┌────────

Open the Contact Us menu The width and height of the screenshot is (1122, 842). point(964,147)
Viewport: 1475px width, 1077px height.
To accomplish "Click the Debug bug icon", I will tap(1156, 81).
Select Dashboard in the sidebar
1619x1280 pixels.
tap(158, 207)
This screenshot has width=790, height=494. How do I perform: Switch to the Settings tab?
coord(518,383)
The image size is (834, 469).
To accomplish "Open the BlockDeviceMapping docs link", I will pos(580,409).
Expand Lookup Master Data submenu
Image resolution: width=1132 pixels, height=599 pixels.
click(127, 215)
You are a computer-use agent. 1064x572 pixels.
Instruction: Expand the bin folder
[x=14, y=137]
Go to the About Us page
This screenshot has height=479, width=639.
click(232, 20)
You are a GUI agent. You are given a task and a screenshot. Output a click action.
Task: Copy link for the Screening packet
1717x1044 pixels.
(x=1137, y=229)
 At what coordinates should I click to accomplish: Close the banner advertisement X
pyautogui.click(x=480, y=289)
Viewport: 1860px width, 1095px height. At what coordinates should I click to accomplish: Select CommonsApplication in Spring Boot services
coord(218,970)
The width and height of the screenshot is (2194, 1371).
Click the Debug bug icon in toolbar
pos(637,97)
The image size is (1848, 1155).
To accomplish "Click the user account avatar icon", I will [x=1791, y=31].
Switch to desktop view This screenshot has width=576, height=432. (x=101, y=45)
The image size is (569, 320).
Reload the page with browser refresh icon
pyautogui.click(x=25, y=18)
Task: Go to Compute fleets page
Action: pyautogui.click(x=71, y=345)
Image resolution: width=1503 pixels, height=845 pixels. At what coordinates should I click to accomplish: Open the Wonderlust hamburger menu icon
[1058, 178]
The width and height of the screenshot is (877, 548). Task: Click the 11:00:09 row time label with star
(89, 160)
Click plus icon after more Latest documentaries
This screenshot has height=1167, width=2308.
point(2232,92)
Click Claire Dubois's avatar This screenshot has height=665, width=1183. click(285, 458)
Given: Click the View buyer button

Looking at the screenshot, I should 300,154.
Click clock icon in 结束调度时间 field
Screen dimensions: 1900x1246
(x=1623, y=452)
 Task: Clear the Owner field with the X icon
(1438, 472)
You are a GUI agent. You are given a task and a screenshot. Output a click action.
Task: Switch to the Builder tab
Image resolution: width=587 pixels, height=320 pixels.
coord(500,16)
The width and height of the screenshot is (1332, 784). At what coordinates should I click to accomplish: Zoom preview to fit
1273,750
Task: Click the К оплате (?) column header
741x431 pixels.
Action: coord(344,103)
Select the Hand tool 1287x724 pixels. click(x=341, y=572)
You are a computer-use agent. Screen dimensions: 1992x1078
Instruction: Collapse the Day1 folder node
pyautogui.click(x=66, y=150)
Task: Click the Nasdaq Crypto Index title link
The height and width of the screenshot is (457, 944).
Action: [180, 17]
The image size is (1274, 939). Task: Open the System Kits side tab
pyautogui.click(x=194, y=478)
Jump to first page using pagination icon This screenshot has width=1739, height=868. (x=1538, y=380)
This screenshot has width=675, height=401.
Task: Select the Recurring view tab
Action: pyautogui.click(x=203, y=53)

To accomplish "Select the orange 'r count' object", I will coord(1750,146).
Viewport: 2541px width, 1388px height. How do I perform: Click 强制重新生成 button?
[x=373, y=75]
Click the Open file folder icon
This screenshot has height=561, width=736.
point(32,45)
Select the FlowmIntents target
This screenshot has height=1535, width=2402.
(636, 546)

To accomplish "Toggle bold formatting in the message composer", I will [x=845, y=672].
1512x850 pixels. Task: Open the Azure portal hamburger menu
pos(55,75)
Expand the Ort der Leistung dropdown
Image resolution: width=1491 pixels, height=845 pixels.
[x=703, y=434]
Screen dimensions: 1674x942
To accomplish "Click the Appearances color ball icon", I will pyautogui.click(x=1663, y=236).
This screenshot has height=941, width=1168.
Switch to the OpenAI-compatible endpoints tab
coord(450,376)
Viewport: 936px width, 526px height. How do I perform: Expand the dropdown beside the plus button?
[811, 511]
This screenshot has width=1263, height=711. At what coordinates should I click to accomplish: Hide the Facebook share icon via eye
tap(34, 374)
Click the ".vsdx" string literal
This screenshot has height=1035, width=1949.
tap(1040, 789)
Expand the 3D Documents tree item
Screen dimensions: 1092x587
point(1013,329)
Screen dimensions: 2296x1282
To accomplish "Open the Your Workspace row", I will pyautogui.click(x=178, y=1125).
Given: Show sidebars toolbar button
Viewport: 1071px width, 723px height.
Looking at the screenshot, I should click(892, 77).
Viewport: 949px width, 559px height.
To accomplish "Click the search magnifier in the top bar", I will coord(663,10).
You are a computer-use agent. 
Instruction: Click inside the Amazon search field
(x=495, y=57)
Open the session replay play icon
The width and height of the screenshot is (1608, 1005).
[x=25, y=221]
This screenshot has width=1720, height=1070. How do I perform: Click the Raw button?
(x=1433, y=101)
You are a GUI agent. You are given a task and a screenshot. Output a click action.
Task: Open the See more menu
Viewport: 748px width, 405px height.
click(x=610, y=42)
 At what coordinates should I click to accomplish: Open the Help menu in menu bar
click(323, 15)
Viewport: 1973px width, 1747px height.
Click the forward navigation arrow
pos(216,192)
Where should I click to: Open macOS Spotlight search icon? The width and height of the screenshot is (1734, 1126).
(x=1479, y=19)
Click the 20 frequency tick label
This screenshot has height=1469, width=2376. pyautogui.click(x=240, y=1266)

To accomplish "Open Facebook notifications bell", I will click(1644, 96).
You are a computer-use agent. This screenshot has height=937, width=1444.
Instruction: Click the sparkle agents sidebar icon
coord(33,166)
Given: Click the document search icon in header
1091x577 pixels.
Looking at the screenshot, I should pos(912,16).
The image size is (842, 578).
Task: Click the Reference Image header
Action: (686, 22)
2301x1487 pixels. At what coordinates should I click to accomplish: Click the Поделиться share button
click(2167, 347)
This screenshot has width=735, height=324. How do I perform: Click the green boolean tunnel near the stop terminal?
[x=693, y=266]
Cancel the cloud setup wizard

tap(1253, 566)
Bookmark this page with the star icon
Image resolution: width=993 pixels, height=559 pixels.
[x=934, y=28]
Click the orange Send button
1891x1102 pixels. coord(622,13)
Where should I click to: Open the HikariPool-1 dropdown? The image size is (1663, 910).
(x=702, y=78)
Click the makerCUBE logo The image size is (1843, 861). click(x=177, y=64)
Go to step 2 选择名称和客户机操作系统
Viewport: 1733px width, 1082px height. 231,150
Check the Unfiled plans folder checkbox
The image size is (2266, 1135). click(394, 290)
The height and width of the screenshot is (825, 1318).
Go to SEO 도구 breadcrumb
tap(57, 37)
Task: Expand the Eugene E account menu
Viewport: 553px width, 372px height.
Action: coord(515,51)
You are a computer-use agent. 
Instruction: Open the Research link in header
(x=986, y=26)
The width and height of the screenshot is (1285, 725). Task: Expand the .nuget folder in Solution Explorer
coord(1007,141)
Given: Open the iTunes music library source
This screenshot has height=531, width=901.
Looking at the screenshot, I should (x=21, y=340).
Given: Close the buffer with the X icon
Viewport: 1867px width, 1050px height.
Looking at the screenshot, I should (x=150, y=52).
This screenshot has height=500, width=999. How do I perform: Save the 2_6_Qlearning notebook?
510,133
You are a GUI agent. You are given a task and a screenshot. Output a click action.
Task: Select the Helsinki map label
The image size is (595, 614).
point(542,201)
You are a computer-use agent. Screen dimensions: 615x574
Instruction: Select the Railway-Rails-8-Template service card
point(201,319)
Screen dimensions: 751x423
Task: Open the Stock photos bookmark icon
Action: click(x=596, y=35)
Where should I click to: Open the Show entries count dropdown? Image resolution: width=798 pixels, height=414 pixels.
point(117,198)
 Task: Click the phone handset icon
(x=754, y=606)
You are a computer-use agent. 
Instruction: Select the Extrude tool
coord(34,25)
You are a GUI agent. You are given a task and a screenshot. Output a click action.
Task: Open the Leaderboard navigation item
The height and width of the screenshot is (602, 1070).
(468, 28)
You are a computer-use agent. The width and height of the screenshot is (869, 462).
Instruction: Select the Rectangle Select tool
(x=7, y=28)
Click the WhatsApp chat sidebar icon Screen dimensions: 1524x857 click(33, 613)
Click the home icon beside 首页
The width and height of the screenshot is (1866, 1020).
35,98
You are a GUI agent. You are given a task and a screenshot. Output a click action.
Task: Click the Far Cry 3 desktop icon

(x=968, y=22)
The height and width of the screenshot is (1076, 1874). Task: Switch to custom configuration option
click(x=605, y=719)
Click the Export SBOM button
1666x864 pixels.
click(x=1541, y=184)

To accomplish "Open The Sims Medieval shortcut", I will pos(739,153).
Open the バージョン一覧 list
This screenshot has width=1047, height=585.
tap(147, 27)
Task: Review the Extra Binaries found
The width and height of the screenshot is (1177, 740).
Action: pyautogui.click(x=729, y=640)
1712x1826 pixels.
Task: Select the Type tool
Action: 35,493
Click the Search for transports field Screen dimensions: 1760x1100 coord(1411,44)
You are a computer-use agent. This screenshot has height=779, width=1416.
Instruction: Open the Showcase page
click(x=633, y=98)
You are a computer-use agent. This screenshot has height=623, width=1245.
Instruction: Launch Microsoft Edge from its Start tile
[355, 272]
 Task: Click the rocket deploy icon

└────────

Look through the lines above and collect those with the word "avatar".

To accomplish "Click the user account avatar icon", I will [x=1791, y=31].
Click Claire Dubois's avatar This screenshot has height=665, width=1183. click(285, 458)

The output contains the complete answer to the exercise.